Task instructions | Type out the records that follow, exactly as given.

Stored records |
===

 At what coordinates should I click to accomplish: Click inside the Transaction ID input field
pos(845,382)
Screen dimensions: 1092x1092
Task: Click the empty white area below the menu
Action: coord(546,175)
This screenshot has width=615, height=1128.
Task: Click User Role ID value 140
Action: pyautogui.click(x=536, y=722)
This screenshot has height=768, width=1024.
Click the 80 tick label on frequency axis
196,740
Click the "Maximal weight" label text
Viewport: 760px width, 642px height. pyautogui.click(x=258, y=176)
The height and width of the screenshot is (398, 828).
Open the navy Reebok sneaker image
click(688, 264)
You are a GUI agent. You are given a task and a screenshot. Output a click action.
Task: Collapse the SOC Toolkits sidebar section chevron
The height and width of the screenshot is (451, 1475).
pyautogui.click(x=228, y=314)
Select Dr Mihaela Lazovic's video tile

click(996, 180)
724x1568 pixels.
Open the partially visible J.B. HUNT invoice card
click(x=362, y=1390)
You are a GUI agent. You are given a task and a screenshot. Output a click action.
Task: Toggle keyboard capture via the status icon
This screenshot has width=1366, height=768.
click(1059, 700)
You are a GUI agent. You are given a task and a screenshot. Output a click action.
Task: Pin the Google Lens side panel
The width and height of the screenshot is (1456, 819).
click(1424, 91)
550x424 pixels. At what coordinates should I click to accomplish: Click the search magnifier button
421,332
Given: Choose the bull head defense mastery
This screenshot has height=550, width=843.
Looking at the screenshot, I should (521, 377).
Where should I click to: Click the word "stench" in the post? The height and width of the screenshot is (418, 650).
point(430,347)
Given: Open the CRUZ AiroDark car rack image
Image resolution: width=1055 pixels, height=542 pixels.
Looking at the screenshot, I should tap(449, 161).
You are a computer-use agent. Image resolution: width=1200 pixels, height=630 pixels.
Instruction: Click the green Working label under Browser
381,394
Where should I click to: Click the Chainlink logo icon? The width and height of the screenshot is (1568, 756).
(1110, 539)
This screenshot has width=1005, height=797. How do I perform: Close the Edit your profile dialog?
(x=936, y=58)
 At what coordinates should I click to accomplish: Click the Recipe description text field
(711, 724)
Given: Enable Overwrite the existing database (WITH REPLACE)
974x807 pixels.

===

Written response |
 At what coordinates should I click to accomplish: Click inside the Transaction ID input field
pos(845,382)
Screen dimensions: 1092x1092
Task: Click the empty white area below the menu
Action: coord(546,175)
This screenshot has width=615, height=1128.
Task: Click User Role ID value 140
Action: pyautogui.click(x=536, y=722)
This screenshot has height=768, width=1024.
Click the 80 tick label on frequency axis
196,740
Click the "Maximal weight" label text
Viewport: 760px width, 642px height. pyautogui.click(x=258, y=176)
The height and width of the screenshot is (398, 828).
Open the navy Reebok sneaker image
click(688, 264)
You are a GUI agent. You are given a task and a screenshot. Output a click action.
Task: Collapse the SOC Toolkits sidebar section chevron
The height and width of the screenshot is (451, 1475).
pyautogui.click(x=228, y=314)
Select Dr Mihaela Lazovic's video tile

click(996, 180)
724x1568 pixels.
Open the partially visible J.B. HUNT invoice card
click(x=362, y=1390)
You are a GUI agent. You are given a task and a screenshot. Output a click action.
Task: Toggle keyboard capture via the status icon
This screenshot has width=1366, height=768.
click(1059, 700)
You are a GUI agent. You are given a task and a screenshot. Output a click action.
Task: Pin the Google Lens side panel
The width and height of the screenshot is (1456, 819).
click(1424, 91)
550x424 pixels. At what coordinates should I click to accomplish: Click the search magnifier button
421,332
Given: Choose the bull head defense mastery
This screenshot has height=550, width=843.
Looking at the screenshot, I should (521, 377).
Where should I click to: Click the word "stench" in the post? The height and width of the screenshot is (418, 650).
point(430,347)
Given: Open the CRUZ AiroDark car rack image
Image resolution: width=1055 pixels, height=542 pixels.
Looking at the screenshot, I should tap(449, 161).
You are a computer-use agent. Image resolution: width=1200 pixels, height=630 pixels.
Instruction: Click the green Working label under Browser
381,394
Where should I click to: Click the Chainlink logo icon? The width and height of the screenshot is (1568, 756).
(1110, 539)
This screenshot has width=1005, height=797. How do I perform: Close the Edit your profile dialog?
(x=936, y=58)
 At what coordinates should I click to accomplish: Click the Recipe description text field
(711, 724)
Given: Enable Overwrite the existing database (WITH REPLACE)
974x807 pixels.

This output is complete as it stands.